• Цель задания: Продолжите текст о духовных страстях и внутренней жизни, начав сразу после его последнего предложения.

• Фрагмент для чтения:
#####

Духовные страсти
Рассказы о внутренней жизни служат источником наших знаний о соприкосновении отдельного человека с Богом. Некоторые из них также были источником вдохновения для последующих рассказов: подражание играло особенно важную роль среди женского монашества. Сочинения Екатерины Сиенской или Терезы Авильской побудили тысячи монахинь последовать их примеру. Стоит отметить, что в рассказах о внутренних переживаниях практически отсутствуют упоминания о предметах культа. Напротив, в тех, которые посвящены поклонению святым, с предметами культа связаны богатые ассоциации.

#####

• Представленные данные:
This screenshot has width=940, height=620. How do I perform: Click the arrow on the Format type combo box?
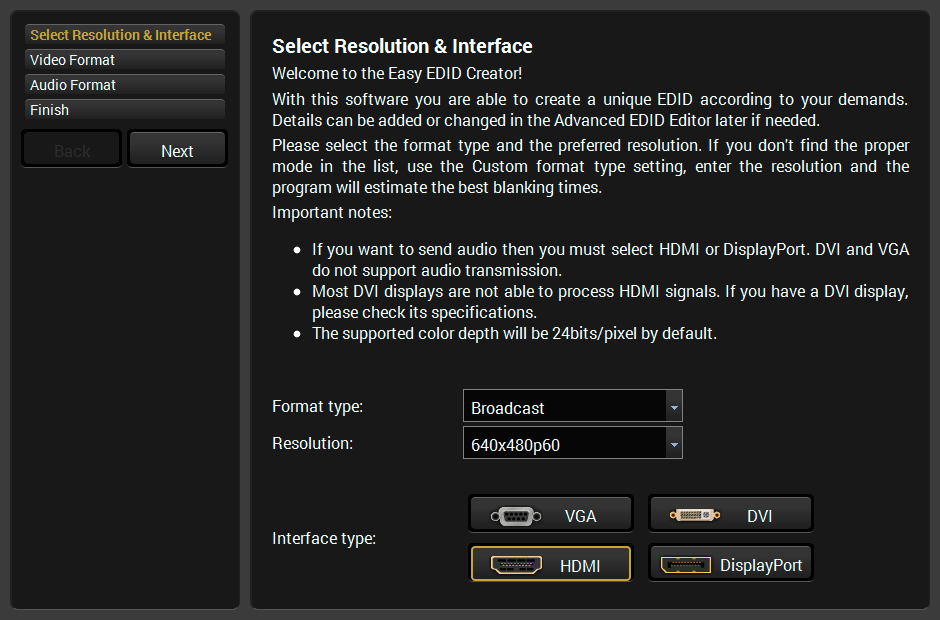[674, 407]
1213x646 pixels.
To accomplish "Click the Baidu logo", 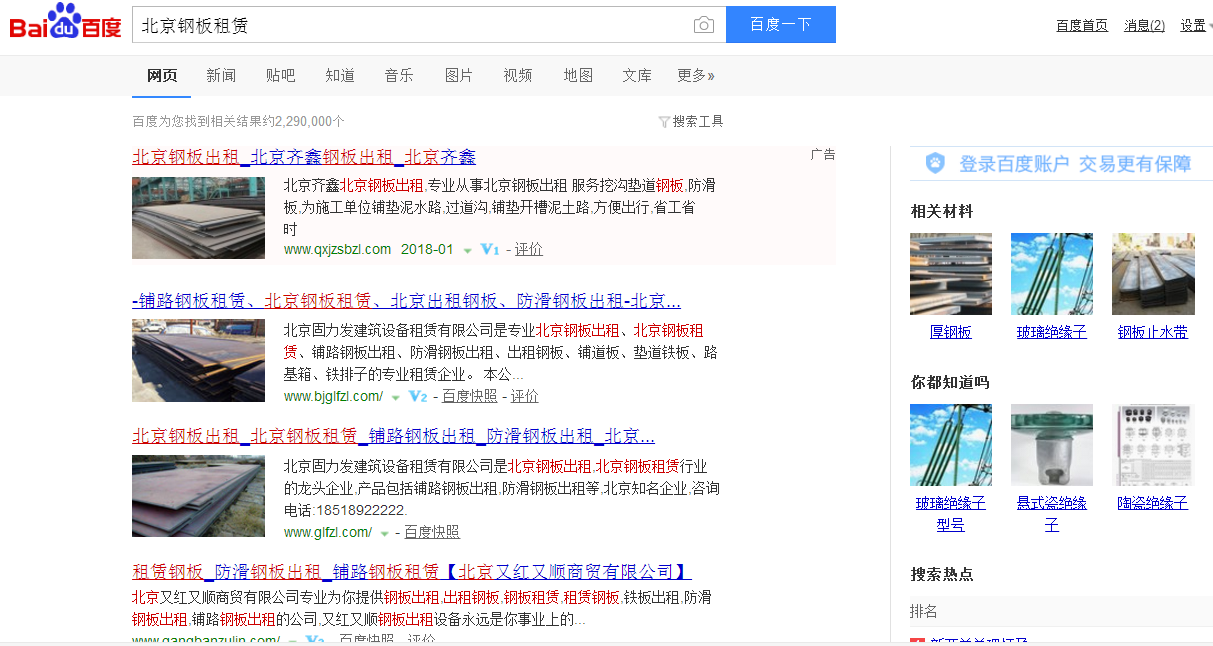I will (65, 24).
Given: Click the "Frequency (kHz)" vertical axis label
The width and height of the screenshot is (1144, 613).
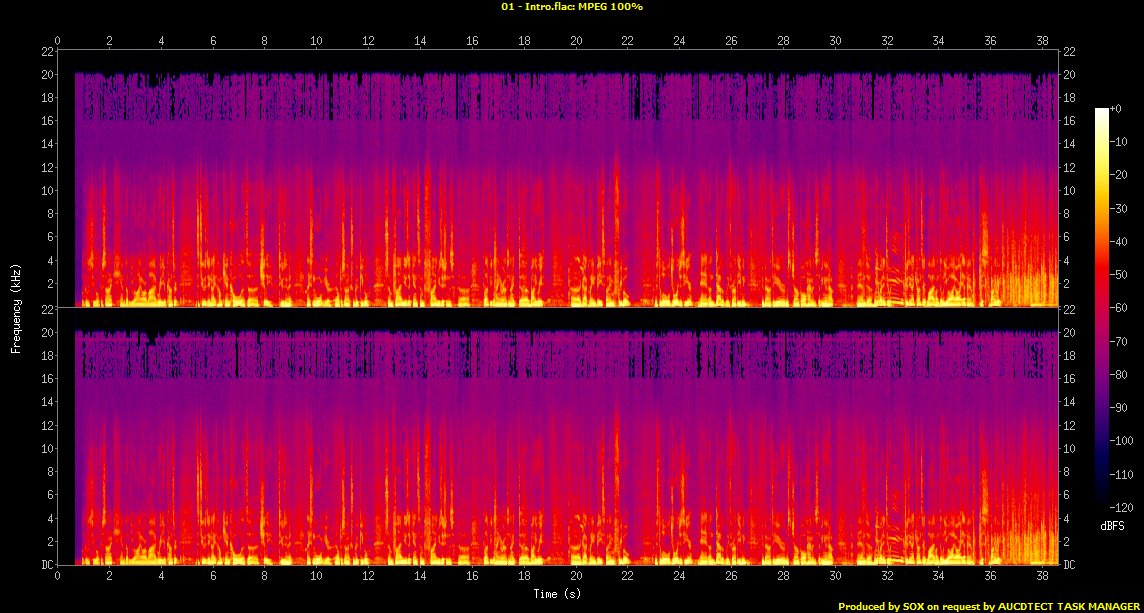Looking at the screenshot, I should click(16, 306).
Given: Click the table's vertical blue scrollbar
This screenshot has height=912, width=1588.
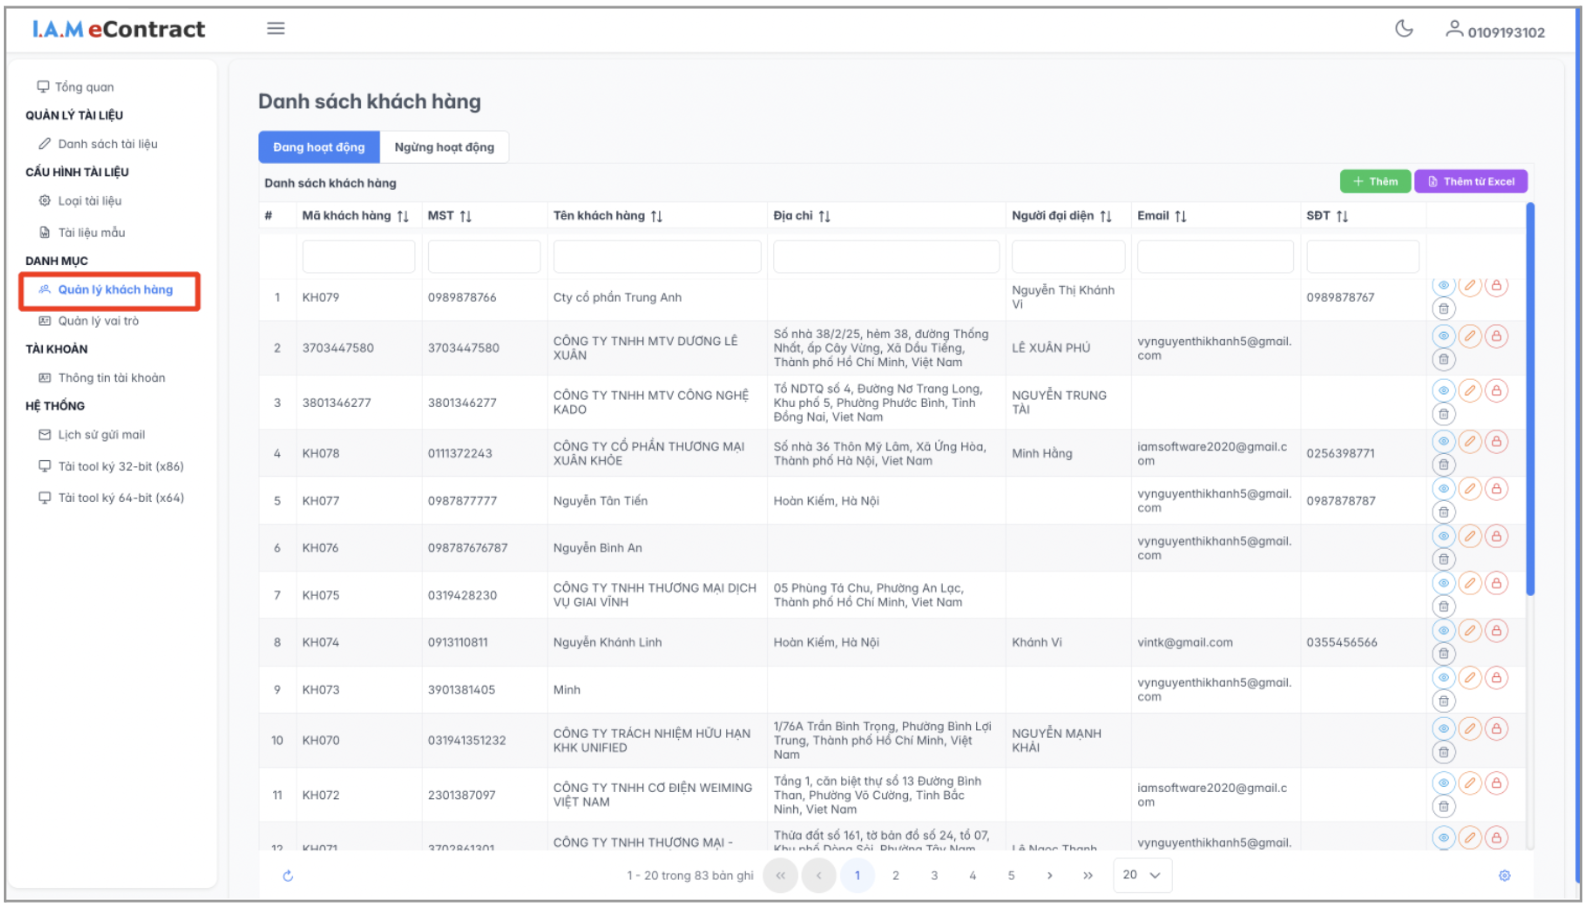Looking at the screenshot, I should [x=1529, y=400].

#####

• Ожидаемый ответ:
Близость к Господу устанавливается не только непосредственно между телом верующего и священными образами. Эпоха барокко умножает число духовных наставников и исповедников, то есть тех, кто уполномочен Церковью помогать верующему найти собственный путь к Богу и одновременно удержать его в рамках установленных норм. Любовь священная и любовь мирская похожи в своих проявлениях, поэтому, чтобы отличить путь плоти от пути духа, требуется вмешательство духовного авторитета. Идущая от Вергилия и обогащенная Данте и Петраркой традиция поклонения идеализированной даме, которая становится проводником желаемого единения с Богом, отнюдь не проясняет различия между двумя родами любви. Римская «куртизанка», заслышав полночный бой колокола (то есть «Ave Maria»), вскакивает с постели клиента и падает на колени, чтобы прочитать положенные молитвы. Хозяйка заведения «в гневе и ярости» врывается в комнату и срывает с другой куртизанки медальон с Мадонной, чтобы этот талисман не был запятнан грехом. Добросовестный этнолог, Монтень записывает оба случая во время своего пребывания в Риме. И он же, глубоко веря в проявления божественной любви, устанавливает в Лорето вотивное изображение с тремя серебряными фигурками, которые представляют его самого, жену и дочь стоящими на коленях перед Богородицей. Чистая любовь имеет личный характер, отсюда стремление к особой близости к Божьей матери.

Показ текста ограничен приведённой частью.